DFID and RRRT
Originally titled the Pacific Regional Human Rights Education Resource Team, the project’s goal was to increase the legal literacy and social status of women across eight Pacific Island countries – Cook Islands, Fiji, Kiribati, Samoa, Solomon Islands, Tonga, Tuvalu and Vanuatu.
In 1998 RRRT won the United Nations Maurice Pate Award for our groundbreaking work in the Pacific region. While the original focus was on gender and legal literacy, the project expanded its focus in 1997 to encompass a broader spectrum of human rights and gender.
This expansion included:
- initiating a regional community paralegal training programme;
- delivering training in human rights and gender equality to government and civil society organisations;
- providing gender sensitisation training to those who administer the law, including judges and magistrates;
- provision of information and technical support on human rights and the law with a particular focus on women’s rights.
UNDP and RRRT
Following a decision by DFID to cease support in the Pacific region, RRRT became a project of the United Nations Development Programme in April 2002. RRRT's new project was titled Poverty Reduction through Access to Justice for All (PRAJA). Its aim was to increase access to information, legal aid and justice services as part of a holistic approach toward poverty reduction in the Pacific region.
RRRT focused on increasing access to basic services and support through a 'rights based' framework. This included access to economic and social rights, such as the right to adequate housing, education, water and sanitation, and healthcare. RRRT’s efforts contributed to the increased ratification of international human rights treaties in the Pacific region, including the International Covenant on Civil and Political Rights, the International Covenant on Economic, Social and Cultural Rights, the Convention on the Elimination of all Forms of Discrimination against Women, CEDAW Optional Protocol, and the Convention on the Rights of Persons with Disabilities.
RRRT also contributed to the development of domestic legislation under PRAJA including:
- the Vanuatu Family Protection Act;
- the Fiji Family Law Act (RRRT / Fiji Women’s Rights Movement and Fiji Government initiative);
- amendments to the Kiribati Evidence Act;
- the Tuvalu Citizenship Act;
- the Vanuatu Crimes Act – amended definition of rape;
- the Tonga Citizenship Act – amendments for women to have the same citizenship rights;
- Proposed new Bill of Rights for Solomon Islands to include economic, social and cultural rights.
A component of the implementation of PRAJA included exploring options for the long-term sustainability of RRRT. Several options were considered between 2003 and 2006, including becoming a regional non-governmental organisation.

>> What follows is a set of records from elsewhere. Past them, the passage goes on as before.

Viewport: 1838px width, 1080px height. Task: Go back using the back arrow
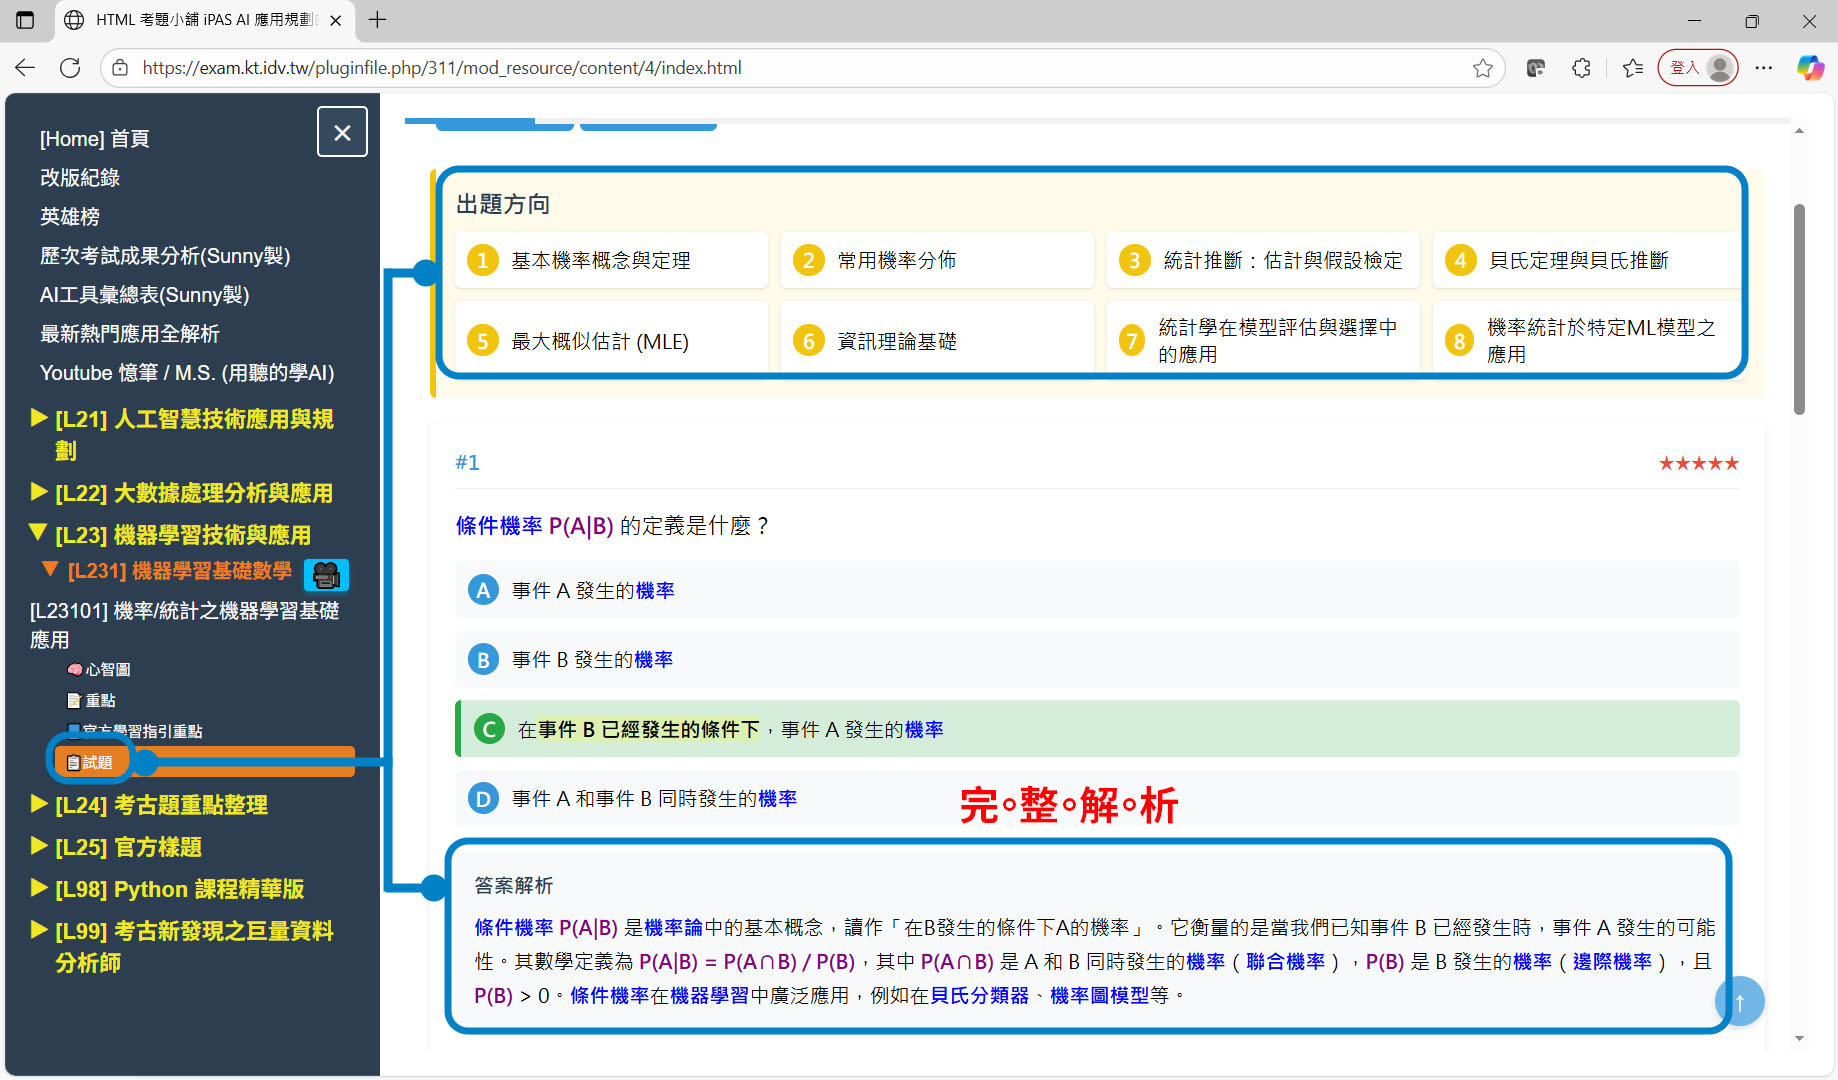(x=24, y=67)
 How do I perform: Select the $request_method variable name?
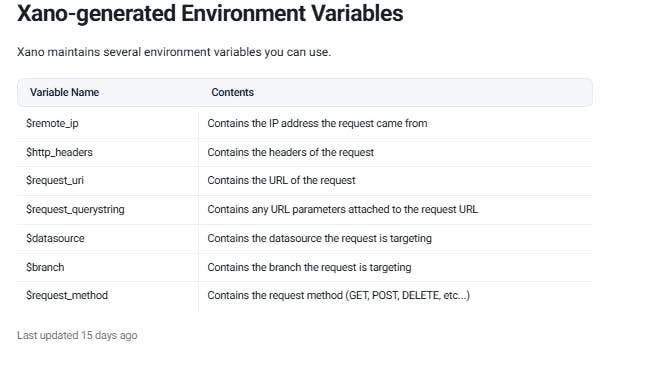point(67,295)
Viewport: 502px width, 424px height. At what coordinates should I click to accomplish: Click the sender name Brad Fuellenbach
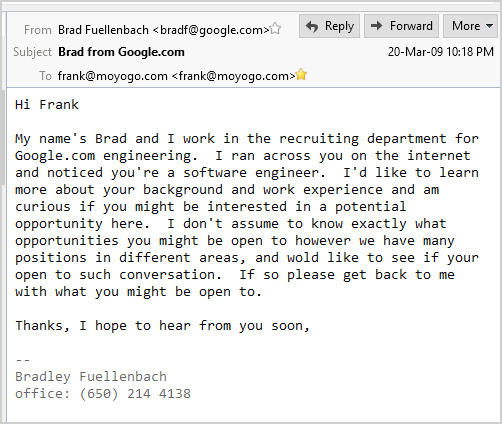(x=103, y=30)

In 2006 a decision was made that RRRT would be best placed under the umbrella of the Secretariat of the Pacific Community (SPC). This decision was based on the ongoing nature of the services provided by RRRT to Pacific Island governments and civil society organisations, specifically training and technical assistance in ratification and reporting of human rights treaties and domestic legislative reform. The move to SPC, an intergovernmental organisation, was favoured over other options as it would allow RRRT to work more closely with Pacific Island governments in the areas of human rights and law reform.
SPC and RRRT
In July 2008, RRRT become a programme within the Education, Training and Human Development Division of the Secretariat of the Pacific Community. SPC is ‘owned’ and governed by its member states, including 22 Pacific Island countries. As a programme of SPC RRRT provides policy advice, technical support and training services in human rights, governance, democracy and the rule of law directly for the benefit of SPC member governments and civil society throughout the Pacific region.
The programme partners with Pacific Island governments to improve access to justice, service delivery, equality and effective governance, in line with international standards and international law.
Since 2008, Pacific Island countries have been increasingly valuing the services offered by RRRT. This is evidenced through the increased ratification and implementation of human rights conventions and the increased volume of requests for support in areas of legislative reform, gender equality and responses to violence against women.
From its beginnings in gender rights and legal literacy, RRRT has evolved to become the leading regional human rights agency in the region. The Team’s focus has evolved from education and advocacy to the provision of training and technical assistance. RRRT’s work has become increasingly technical and include the provision of advice on policy and legislative reform.
Since joining SPC, RRRT has:
- assisted all UN member states in the Pacific to report to the UN Human Rights Council’s Universal Periodic Review process;
- established committees and task forces in six Pacific Island countries to advance legislative reform on violence against women;
- drafted legislation to address violence against women in three Pacific Island legislatures;
- assisted three Pacific nations to advance policy and legislative changes to address HIV, based on principles of human rights.
Throughout its history RRRT has built on core values of gender equality and human rights. The focus of service delivery outputs has evolved from education and training to the provision of policy advice and technical assistance as a result of the increasing dialogue and acceptance of human rights among governments in the region. RRRT has contributed substantially to this process.
The programme continues to partner with United Nations agencies, regional organisations and civil society organisations to leverage enhanced outcomes for the people of the Pacific with respect to their rights.